Woman Alters Her Name Just to Access Facebook Account
John Williamson / 1 year ago
In a rather extraordinary tale, a woman has changed her official name by deed poll on the sole basis of accessing her Facebook account. Jemma Rogers, now called Jemmaroid Von Laalaa initially created her account with an alias to avoid pestering from random people or individuals she didn’t want to accept. She argued that rejecting friend requests was too awkward. This was her main account with photos of life events, Status Updates and more! Recently, Facebook has been cracking down on accounts which don’t resemble a person’s actual name. As a result, she had to prove her identity and e-mailed Facebook of the situation.
Bizarrely, they didn’t take her word seriously and still requested information proving the account’s authenticity. In a very rash, silly move, she even tried to alter her bankcards using Photoshop to show the false name. Without getting into how illegal this is, it does seem a rather extreme measure just to retrieve an online account. Ironically, Facebook didn’t take the information on board and suspended her account. The final straw was to change her name by deed poll and this didn’t make any difference whatsoever. In an interview with The Daily Telegraph, she said:
“I know I’ve been a complete moron, but Facebook are being ridiculous,”
“I’ve been locked out of my account for five weeks now and have lost all of my photos, messages and precious memories.
“So many people set up accounts in fake names so random people can’t add them or so they don’t have to awkwardly decline requests from people they know but don’t want to be ‘friends’ with.

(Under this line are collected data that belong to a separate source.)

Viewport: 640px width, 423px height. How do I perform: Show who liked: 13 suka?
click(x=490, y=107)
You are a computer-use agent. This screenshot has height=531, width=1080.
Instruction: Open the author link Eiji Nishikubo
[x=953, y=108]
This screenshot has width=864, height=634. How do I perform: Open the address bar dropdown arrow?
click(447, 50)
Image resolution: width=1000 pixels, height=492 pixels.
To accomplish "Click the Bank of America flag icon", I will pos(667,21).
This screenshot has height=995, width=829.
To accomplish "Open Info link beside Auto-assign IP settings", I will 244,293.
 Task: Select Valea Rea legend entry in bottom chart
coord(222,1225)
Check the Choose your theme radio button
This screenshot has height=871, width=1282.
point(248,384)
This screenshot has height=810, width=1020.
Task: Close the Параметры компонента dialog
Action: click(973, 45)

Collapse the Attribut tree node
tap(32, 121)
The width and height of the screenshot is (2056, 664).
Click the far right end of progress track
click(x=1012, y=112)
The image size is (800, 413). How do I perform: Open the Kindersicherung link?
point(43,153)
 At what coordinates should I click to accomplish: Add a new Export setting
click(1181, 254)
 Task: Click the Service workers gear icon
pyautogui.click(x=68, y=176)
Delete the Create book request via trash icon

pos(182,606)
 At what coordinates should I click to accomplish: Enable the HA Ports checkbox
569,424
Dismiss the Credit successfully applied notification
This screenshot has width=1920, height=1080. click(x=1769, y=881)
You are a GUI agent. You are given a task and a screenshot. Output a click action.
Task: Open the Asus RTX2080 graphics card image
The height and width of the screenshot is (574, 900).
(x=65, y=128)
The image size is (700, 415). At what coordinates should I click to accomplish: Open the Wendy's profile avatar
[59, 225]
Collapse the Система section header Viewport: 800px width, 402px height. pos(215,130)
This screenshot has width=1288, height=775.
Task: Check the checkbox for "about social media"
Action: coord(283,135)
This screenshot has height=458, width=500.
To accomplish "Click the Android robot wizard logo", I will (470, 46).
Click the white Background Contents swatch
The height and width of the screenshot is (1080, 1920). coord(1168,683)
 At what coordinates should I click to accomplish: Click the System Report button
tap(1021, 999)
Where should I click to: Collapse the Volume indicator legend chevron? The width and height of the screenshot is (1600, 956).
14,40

“But Facebook have been over the top, they should be able to tell it’s a genuine account but just under a fake name. I can’t believe I am being punished like this.”
Thankfully, this absurd story has a happy ending and Facebook decided to reactive the account based on media evidence. A spokesperson for Facebook said to Digital Spy,
“Facebook asks people to use their authentic names, as we believe this makes people more accountable for what they say.”
“In this instance we made a mistake but we reactivated the account last week. We apologise for any inconvenience that this caused.”
I would love to hear your thoughts on her behaviour. What lengths would you go to access an online account with personal information?